Apple notched up a victory in its ongoing battle with competing tablet manufacturers this week when a United States court ruled in its favor to ban sales of Samsung’s Galaxy Tab 10.1 in the country.
The two companies have been firing patent infringement claims at each other for several months; this one finally went Apple’s way. US district judge Lucy Koh stated, “Although Samsung has a right to compete, it does not have a right to compete unfairly by flooding the market with infringing products.”
Apple claimed that Samsung had “slavishly” and “blatantly” copied its designs for the handheld device.
Samsung wasted no time filing an appeal against the injunction and it is unlikely that the sales ban will notably hurt the South Korean company’s bottom line. It does, however, set a precedent in the industry in acting against the appearance of a competing product rather than against infringements of technology copyright. It is probable that a replacement Galaxy Tab will hit the shelves soon with just enough variance to keep Apple’s lawyers at bay … for the moment.
Apple has been aggressively using patent litigation to stifle the growth of Android, Google’s rival operating system, which runs on Samsung’s tablets. Less than a week ago, a federal judge in Chicago dismissed Apple’s claims against Google’s recently acquired Motorola Mobility division, stating that a ban on Motorola smart-phones would harm consumers.
Competition and rivalry in the tablet market is heating up and Apple, being the first to enter it and secure a solid foothold is not pleased. Only last week, Microsoft unveiled a device dubbed Surface that could rival the iPad and MacBook Pro at the same time (see Microsoft surfaces with tablet, June 23, 2012). PC manufacturers are already grumbling about Surface, which could well put another dent in their sales figures. Microsoft claimed that tablets will outsell desktop computers in 2013. “Touch is coming to PCs and that’s going to change the way UIs [user interfaces] are designed very dramatically, just like the mouse did.”
This week Google announced a new, low-cost tablet at its I/O developers conference in San Francisco. The search giant has teamed up with Taiwanese computer company Asus to produce the Nexus 7 tablet at only US$199, half the price of Apple’s lowest specification iPad. The device is expected to go on sale in July.
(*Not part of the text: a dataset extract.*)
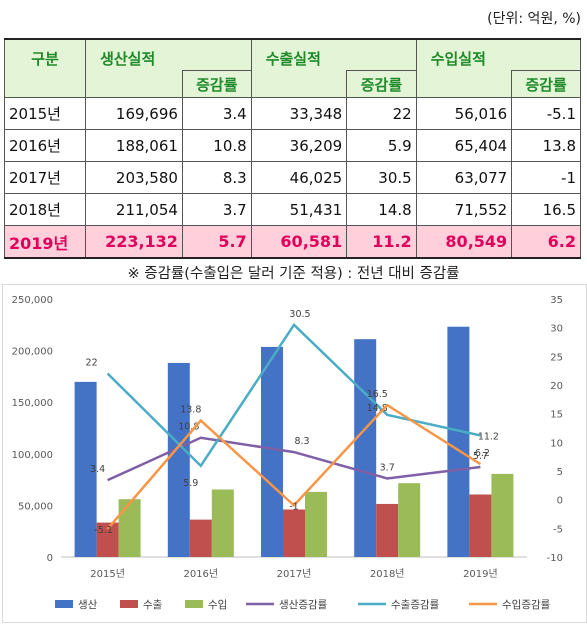  Describe the element at coordinates (134, 146) in the screenshot. I see `table-cell: 188,061` at that location.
The seven-inch Nexus is aimed at Amazon’s successful Kindle Fire, also the same size; however it boasts a higher definition screen and superior graphics chipset. Further hardware specifications have yet to be officially confirmed though it is likely to sport a quad-core Nvidia Tegra 3 processor and 1GB of memory. Google is sourcing new ways to tap into the tablet market which, according to Gartner Inc, may double this year to 119 million units. Despite dominating over half the smart-phone market, it wants more exposure for Android on tablets, Android-powered tablets still have a long way to go to catch up with Apple’s iPad, which has a projected 61% market share this year.
Tablet apps remain the problem for Google’s Android as developers have yet to embrace it; Apple’s App Store on the other hand has 225,000 apps designed specifically for the iPad. Apps aside, the Android army marches forward regardless. Google announced this week that over a million Android-powered devices were activated every day. The company also announced a new version of the mobile operating system dubbed “Jellybean”. Loaded with new features and performance tweaks, Android 4.1 is likely to be the default operating system for the Nexus 7 and any new high-end tablets and smart-phones released by hardware partners such as Samsung, LG and HTC. Included in the upgrade is a new feature called voice typing which allows users to dictate paragraphs to the handset which will type it out. Sticking with the voice theme is voice search, a feature similar to Apple’s Siri which will act as a personal assistant. Also included are enhancements to the predictive keyboard, battery life management, screen manipulation, photo sharing and notifications.
Other announcements at the Google conference including upgrades to its search platform and social network Google+; a dare-devil skydive stunt was performed with Google Goggles, though little other information was revealed about the high-tech specs, and a new multimedia streaming set-top device called Nexus Q was unveiled.
The Google of today has many challenges on many different battlegrounds, and with high-hitting rivals including Apple, Amazon, Microsoft and Facebook and products including tablets, search engines, social networks, operating systems, mobile phones, music, maps, books, cloud services, TV, and above all, advertising, it may be in danger of stretching itself too thinly.
Much to the chagrin of Apple, more tablets on the market means more choice for the consumer, so may the competition continue.